Les rythmes barrés

Achterland

© Anne Van Aerschot

Mais quel est-il, ce canton perdu et oublié de la danse ? Quel est ce pays des pas feutrés, des claques bruyantes et des chemises bouffantes ? Quelle est cette région du monde où vivent cinq femmes et trois hommes, tous frappés et entraînés par les mélodies de Ligeti et d’Ysaÿe ? C’est l’arrière-pays d’un paysage chorégraphique inénarrable, « Achterland », ou l’autre nom d’une mémoire à conserver.

Il est vrai que l’on connaît peu ce territoire, et l’on dit qu’on y pénètre à condition d’avoir été averti, prévenu de la valeur de ce détour. On dit aussi – et cela se confirme – qu’il fut le lieu de la construction d’un édifice presque achevé aujourd’hui (d’aucuns évoquent plus abstraitement la conception d’une grammaire nouvelle de la danse) ; mieux encore, on lit qu’en de telles terres s’élaborèrent les prémices d’un dialogue sans cesse renouvelé entre musique et danse.

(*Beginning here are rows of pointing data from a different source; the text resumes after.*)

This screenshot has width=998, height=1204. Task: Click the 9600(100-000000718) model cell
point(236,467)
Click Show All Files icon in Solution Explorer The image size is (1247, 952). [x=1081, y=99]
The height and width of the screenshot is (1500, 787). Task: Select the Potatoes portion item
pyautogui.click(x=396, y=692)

« Achterland » constitue un véritable tournant dans l’œuvre de De Keersmaeker, posant ouvertement le problème de l’analogie entre les arts. Qui de la musique ou de la danse règne sur l’autre ? La musique semble a priori un appui fondamental pour la danse, elle structure la pièce en lui donnant son tempo, ses nuances, sa couleur. La coda, en tant que principe organisationnel, serait alors la clé de voûte de l’œuvre ; devenue code et mot de passe, elle permettrait de décrypter ce qui y est énigmatique. Mais ces relations d’interdépendance sont plus tortueuses qu’il n’y paraît, et le collectif Rosas ne se satisfait pas d’une telle approche formaliste exsangue ; dès lors que l’on convoque la problématique de la perception, l’œuvre prend tout son sens.

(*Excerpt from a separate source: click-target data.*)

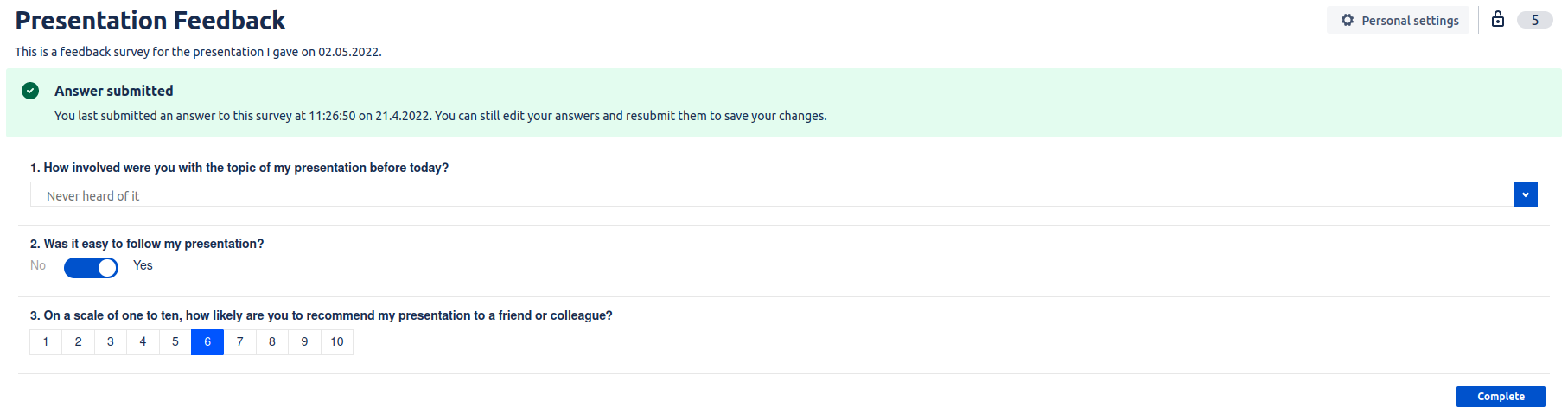This screenshot has width=1568, height=414.
Task: Pick rating 8 on the recommendation scale
Action: (272, 342)
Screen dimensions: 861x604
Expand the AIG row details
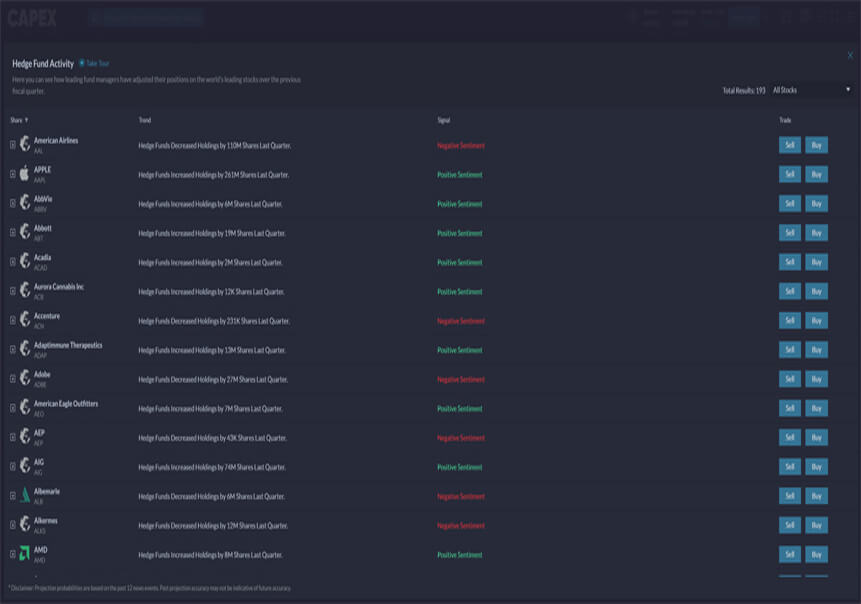pyautogui.click(x=13, y=467)
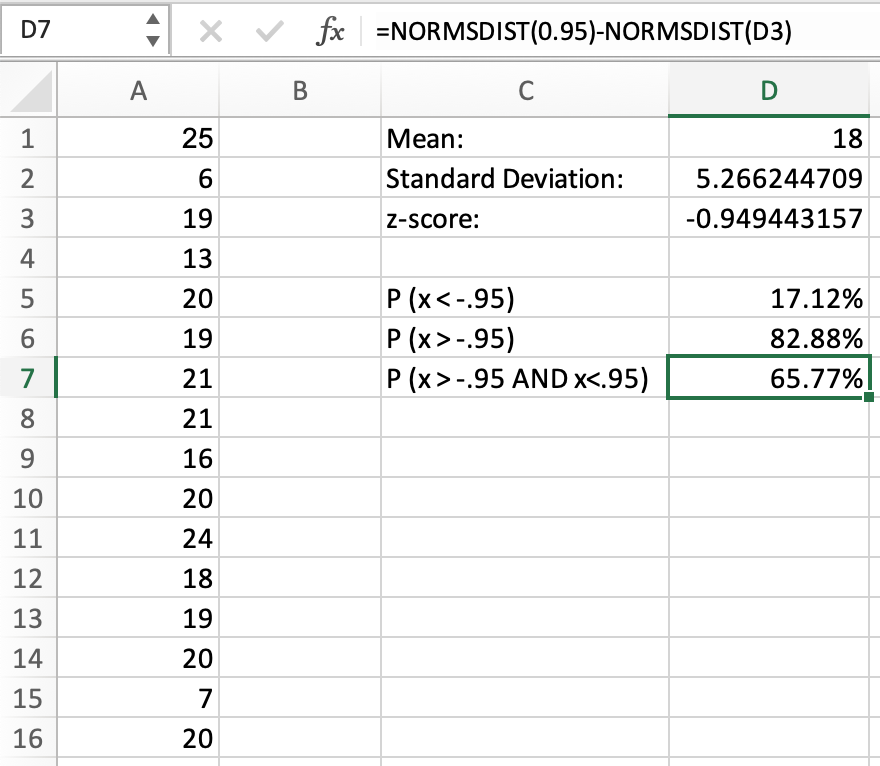This screenshot has width=880, height=766.
Task: Click the Name Box showing D7
Action: (x=70, y=31)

« Achterland » est ainsi affaire de multiples déformations perceptives, la transposition exacte de la musique en danse est inopérante. Si la musique entretient une forme de continuité inépuisable, le corps, lui, n’y parvient pas. Ce que je perçois de faillible dans cette intermédialité est le lieu dans lequel travaille la chorégraphe, à la différence de la danse postmoderne, qui étalonne les sentiments sur la musique ostinatique qu’elle diffuse. De Keersmaeker explore nos percepts et les troubles qu’ils suscitent en nous, elle n’œuvre jamais en faveur d’une rationalisation du mouvement. Danse des consciences, « Achterland » est un jeu de mathématiques humaines où le rire et la malice défont les cadres corsetés de la pensée théorique. Les huit habitants de ce monde sont des retardataires en puissance, de ceux qui dansent en décalé, s’ingénient à venir sur la pointe des pieds compléter des tableaux imparfaits. Résonne alors parfois une mélodie du sec et du coupé, quasi mécanique, mais qui ne masque pas le potentiel érotique du propos, les corps écrasés, les jupes fendues, les pantalons retroussés comme un origami réalisé en quatrième vitesse – sur le tempo des étreintes compulsives.

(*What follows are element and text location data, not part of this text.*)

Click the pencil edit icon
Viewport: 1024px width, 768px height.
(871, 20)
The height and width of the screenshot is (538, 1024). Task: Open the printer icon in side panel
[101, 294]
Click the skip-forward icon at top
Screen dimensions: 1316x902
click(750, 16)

La danse d’« Achterland » serait une suite mathématique, faite d’additions, de variations et d’inexorables accroissements. Mais aussi une suite royale, pompeuse, fastueuse ; dès lors l’apparat des formes, le jeu des apparences – les pantalons mis à la va-vite – feraient tressauter l’accroissement exponentiel du travail, l’enrayerait décrochant la fonction de son graphique. De quoi nous rappeler in finequ’en mathématiques, le nombre d’or est avant tout un nombre irrationnel.